Toot from me saying “ugh, do i really want to wade into the debate today?”

And so writing online around the digital commons, and particularly its use in machine learning, now requires a lot of emotional labor for me. Every statement has to be heavily hedged and caveated; if you don’t signal exactly the right concerns you’re going to get jumped. It feels like there is no way to learn in public.

And to be clear, I’m part of the problem: just yesterday, in response to an old friend’s substantively important claim that there are no important open-data-trained machine learning models, I couldn’t help but snark something to the extent “except for the one that just won a Nobel”. I was correct! (And I think there will be more!) And it’s substantively important too, because if your belief is that open data won’t yield significant models, you’ll come to incorrect policy (and ethics) decisions.
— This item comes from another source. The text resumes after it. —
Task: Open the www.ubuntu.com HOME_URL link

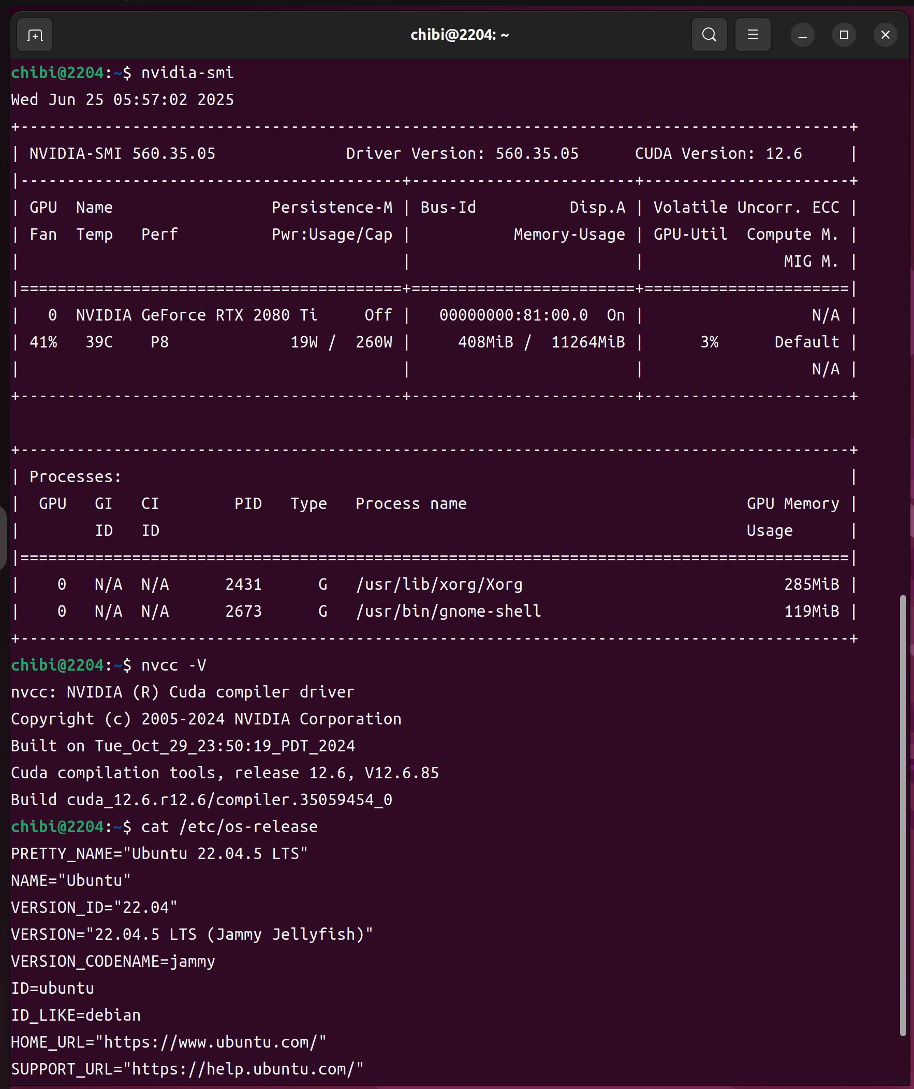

But nevertheless... it didn’t feel great to join in that fight.

So about the future?

And so we’re back to the same place I started this newsletter: fierce battles over the smallest possible deltas of opinion, in a field with very high stakes.

For the commons, my core take is a very mundane one: it’s too early to tell, and too early to write anything into stone. If someone tells you that they’re sure, for example, how the EU’s Text and Data Mining exception applies to open source requirements, just wait a month and they might be quite wrong. Some takes might take longer to disprove; I’m now pretty sure my earliest takes on the applicability of Google Book Search to LLM training data were wrong, but we probably won’t know the “right” answer for years—if at all! In the meantime, we’re definitely going to see restrictions that make less data available for training, and we’re definitely also going to see technical work to reduce the amount of data necessary for good performance. Which will win… who knows?

For me personally, I admit I have little appetite to jump into that right now. The highs (a Nobel!) are high, but the lows are very low—considering carefully how to fight old friends, sometimes in public. So expect quiet from me for a while longer while I work out how that works for me going forward.